De dagen dat de kinderen thans bij [eiseres] verblijven, verblijven zij met [eiseres] in de woning van de moeder van [eiseres]. Deze situatie is aldus [eiseres] onhoudbaar omdat de woning van de moeder veel te klein is. Bovendien, aldus [eiseres], kampt haar moeder met hartklachten en heeft zij behoefte aan rust.
[eiseres] is van mening dat de man kan intrekken bij zijn ouders of zijn zus die in [plaats] wonen.
4.2.3.
[gedaagde] heeft gemotiveerd betwist dat hij met [eiseres] heeft afgesproken dat hij de woning een paar maanden later op zijn beurt zou verlaten.

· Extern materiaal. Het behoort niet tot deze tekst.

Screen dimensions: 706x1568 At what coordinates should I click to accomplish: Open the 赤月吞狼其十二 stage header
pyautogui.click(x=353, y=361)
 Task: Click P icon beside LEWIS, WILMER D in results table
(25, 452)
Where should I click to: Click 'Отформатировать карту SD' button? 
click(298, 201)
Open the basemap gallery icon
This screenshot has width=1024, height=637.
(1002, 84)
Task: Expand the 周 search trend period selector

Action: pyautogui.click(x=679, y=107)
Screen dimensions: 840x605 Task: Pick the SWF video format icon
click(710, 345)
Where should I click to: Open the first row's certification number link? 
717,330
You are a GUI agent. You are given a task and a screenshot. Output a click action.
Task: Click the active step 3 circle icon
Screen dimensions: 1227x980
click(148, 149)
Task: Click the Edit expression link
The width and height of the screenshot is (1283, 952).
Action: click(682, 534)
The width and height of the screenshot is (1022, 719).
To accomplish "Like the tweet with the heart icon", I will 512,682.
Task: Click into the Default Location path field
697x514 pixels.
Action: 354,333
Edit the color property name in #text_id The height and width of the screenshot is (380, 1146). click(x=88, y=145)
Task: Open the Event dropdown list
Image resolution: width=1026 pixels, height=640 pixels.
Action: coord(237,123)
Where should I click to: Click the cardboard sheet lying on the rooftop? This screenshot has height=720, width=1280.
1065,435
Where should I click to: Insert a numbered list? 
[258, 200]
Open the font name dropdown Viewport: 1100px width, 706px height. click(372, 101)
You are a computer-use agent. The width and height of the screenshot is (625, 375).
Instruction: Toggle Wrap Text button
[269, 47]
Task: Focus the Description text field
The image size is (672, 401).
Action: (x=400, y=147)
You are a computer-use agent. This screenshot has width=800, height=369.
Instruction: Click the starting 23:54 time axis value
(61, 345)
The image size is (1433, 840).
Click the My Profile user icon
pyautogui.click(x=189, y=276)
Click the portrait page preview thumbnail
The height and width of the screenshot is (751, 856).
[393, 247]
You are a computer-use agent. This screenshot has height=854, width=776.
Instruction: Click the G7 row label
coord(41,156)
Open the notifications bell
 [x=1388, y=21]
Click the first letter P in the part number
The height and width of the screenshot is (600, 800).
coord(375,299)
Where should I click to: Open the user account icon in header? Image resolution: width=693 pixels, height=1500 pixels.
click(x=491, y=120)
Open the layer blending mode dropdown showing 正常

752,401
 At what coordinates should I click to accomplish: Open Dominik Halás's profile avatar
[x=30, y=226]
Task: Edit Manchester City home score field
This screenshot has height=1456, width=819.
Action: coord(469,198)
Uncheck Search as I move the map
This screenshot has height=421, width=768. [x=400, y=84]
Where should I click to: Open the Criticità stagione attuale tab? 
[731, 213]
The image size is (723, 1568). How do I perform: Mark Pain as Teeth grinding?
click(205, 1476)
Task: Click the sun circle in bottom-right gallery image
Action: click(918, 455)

Volgens [gedaagde] wilde [eiseres] de woning verlaten en zou zij een ander huis zoeken. Nu dat niet lukt wil zij de zaak terugdraaien. [gedaagde] stelt dat hij de woning reeds langdurig bewoont en dat zijn familie kleinbehuisd is, zodat hij daar niet (met de kinderen) kan inwonen.
4.2.4.
Mevrouw [naam] heeft ter zitting verklaard dat zij van [eiseres] de afspraak die zij stelt heeft vernomen maar dat [gedaagde] deze afspraak nooit heeft bevestigd.
4.2.5.
Nu de door [eiseres] gestelde afspraak onvoldoende aannemelijk is geworden gaat de voorzieningenrechter aan die afspraak voorbij. Nu de situatie van beide partijen zowel voor wat betreft huisvestingsmogelijkheden als de zorg voor de kinderen vrijwel identiek is ziet de voorzieningenrechter geen aanleiding om in de huidige situatie wijziging aan te brengen. De vordering die ertoe strekt dat [eiseres] de woning met uitsluiting van [gedaagde] mag gebruiken wordt daarom afgewezen.
4.3.
Ten aanzien van de vordering met betrekking tot een
bijdrage in de kosten van verzorging en opvoeding van de kinderenoverweegt de voorzieningenrechter als volgt.
4.3.1.
[eiseres] heeft kort gezegd gevorderd te bepalen dat [gedaagde] voorlopig met € 343,50 per kind per maand zal bijdragen in de kosten van de kinderen.
4.3.2.
[gedaagde] zelf heeft zich beroepen op een gemis aan draagkracht om de verzochte bijdrage te voldoen en heeft begrip gevraagd voor zijn onzekere financiële situatie. Hij heeft via een uitzendbureau magazijnwerk verricht maar wordt niet meer opgeroepen omdat er geen plaats meer voor hem is. Daarnaast verrichtte [gedaagde] werkzaamheden als beveiliger, maar als gevolg van een incident, volgens [gedaagde] hem niet aan te rekenen, wordt hij niet meer ingeschakeld en krijgt hij geen loon meer. [gedaagde] heeft inmiddels een werkloosheidsuitkering aangevraagd. Deze uitkering zal vermoedelijk 75 % bedragen van zijn laatste weekloon van € 340,00 netto per week.
4.3.3.
De advocaat van [eiseres] heeft verzocht de beslissing met betrekking tot de onderhoudsbijdrage aan te houden om partijen in de gelegenheid te stellen overleg te voeren over de bijdrage.
4.3.4.
De voorzieningenrechter is van oordeel dat op dit moment volstrekt onvoldoende gegevens voorhanden zijn om een bijdrage vast te kunnen stellen, maar acht onvoldoende redenen aanwezig om de zaak aan te houden. De financiële situatie van partijen laat te wensen over en is voorlopig dermate onzeker dat deze procedure zich niet leent om een bijdrage vast te stellen. Daarvoor is een bodemprocedure de meest geëigende weg, als overleg tussen partijen tot niets zou leiden. De vordering met betrekking tot een onderhoudsbijdrage zal daarom worden afgewezen.
4.4.
In de omstandigheid dat partijen een affectieve relatie hebben gehad ziet de voorzieningenrechter aanleiding om de proceskosten tussen partijen te compenseren als na te melden.

5.De beslissing

De voorzieningenrechter
5.1.
wijst de vorderingen van [eiseres] af;
5.2.
compenseert de proceskosten aldus dat iedere partij de eigen kosten draagt.
Dit vonnis is gewezen door mr. J.F.M. Strijbos en in het openbaar uitgesproken op 1 mei 2014.